The A’s have, for years under the Moneyball tactics of GM Billy Beane, tried to pull the most production from players for the least amount of money. The Oakland Coliseum has a lot to do with that, as the Raiders could tell you. And they’ve challenged for the playoffs frequently, when other small-market teams have not. They are exactly the sort of team for whom analytics benefits the most, because they simply can’t spend their way out of problems like the Yankees or Red Sox or Dodgers. Baseball has no salary cap, but football does, making analytics even more important in promoting efficiency and value in contracts.
As for the Raiders, one of the most vital things to consider when talking about analytics is how inhuman it is.
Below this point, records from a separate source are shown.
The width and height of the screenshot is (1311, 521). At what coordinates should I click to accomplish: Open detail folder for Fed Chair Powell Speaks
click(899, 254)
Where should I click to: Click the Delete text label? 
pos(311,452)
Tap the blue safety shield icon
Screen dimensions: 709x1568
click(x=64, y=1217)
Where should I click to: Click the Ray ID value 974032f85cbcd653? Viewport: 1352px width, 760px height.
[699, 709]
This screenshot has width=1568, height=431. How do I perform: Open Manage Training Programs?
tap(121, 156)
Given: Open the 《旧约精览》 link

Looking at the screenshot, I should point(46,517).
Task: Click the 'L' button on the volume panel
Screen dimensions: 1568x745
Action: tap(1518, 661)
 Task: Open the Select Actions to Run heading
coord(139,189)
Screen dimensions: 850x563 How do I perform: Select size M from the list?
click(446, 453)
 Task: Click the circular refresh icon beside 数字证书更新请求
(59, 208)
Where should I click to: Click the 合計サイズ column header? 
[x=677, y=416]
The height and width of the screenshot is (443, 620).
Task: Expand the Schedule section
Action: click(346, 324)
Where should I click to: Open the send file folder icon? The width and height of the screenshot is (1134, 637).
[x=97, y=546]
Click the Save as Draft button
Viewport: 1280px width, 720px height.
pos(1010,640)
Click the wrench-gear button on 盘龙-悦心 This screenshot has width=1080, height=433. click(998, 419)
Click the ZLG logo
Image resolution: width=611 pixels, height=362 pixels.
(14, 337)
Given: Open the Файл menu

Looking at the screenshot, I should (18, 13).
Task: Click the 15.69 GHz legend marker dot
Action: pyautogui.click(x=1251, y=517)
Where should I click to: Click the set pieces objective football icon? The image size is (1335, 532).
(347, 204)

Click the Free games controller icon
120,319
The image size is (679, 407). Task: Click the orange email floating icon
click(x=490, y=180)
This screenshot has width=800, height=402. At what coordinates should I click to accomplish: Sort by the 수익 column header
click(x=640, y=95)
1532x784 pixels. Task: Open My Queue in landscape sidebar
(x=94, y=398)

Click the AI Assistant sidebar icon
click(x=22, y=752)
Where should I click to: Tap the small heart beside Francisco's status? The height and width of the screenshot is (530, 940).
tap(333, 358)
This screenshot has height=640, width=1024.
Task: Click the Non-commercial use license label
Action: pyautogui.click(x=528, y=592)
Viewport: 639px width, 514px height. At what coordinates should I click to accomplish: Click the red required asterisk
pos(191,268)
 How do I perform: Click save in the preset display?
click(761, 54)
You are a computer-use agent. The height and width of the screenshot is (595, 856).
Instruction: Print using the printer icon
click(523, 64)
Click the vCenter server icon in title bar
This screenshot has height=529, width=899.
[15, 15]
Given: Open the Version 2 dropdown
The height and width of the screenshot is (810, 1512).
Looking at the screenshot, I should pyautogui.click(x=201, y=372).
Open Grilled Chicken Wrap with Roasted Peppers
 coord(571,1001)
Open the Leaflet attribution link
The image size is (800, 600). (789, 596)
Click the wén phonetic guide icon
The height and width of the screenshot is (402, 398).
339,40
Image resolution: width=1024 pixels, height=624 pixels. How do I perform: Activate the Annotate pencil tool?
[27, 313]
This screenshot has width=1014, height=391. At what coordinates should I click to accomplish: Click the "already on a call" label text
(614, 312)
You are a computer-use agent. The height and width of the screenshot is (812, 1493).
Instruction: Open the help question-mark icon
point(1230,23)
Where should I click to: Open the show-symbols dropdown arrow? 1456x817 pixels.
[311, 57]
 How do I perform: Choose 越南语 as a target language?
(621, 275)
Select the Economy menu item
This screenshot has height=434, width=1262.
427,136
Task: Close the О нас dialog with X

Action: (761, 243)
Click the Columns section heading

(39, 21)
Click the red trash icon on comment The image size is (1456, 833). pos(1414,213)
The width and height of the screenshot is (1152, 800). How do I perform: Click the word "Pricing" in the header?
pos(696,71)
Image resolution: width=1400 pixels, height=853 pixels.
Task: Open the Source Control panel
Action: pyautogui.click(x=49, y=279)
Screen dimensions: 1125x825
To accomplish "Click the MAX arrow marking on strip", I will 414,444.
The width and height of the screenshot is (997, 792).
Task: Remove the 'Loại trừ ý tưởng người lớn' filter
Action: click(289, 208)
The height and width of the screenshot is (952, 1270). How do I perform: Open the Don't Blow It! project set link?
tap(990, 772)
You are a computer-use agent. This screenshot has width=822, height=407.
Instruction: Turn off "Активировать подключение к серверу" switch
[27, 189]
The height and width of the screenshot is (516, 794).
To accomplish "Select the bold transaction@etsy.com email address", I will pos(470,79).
It does not care about people or human emotions, it does not care about fanbases revolting or public perception. It cares about money, production, and the value therein. And analytically, the numbers suggest that no team should ever pay a player the type of money Khalil Mack was asking for, because the value is not there. The law of diminishing returns suggests that no defensive player, not even prime Lawrence Taylor, is worth what the Bears are currently paying Mack. The only reason the Bears are able to do so is that their quarterback is on a rookie contract, and the Raiders do not have such a luxury.
Would the Raiders have been a better team last year with Mack? Of course. But with everything else that went wrong, would they have been “better” enough to justify his contract figure? I seriously doubt it. Trading Mack for the haul the Raiders brought in, combined with the cap flexibility they are currently flexing, is probably better for the Raiders in the long run. Nerds and robots do not care about your feelings, they only care about your future.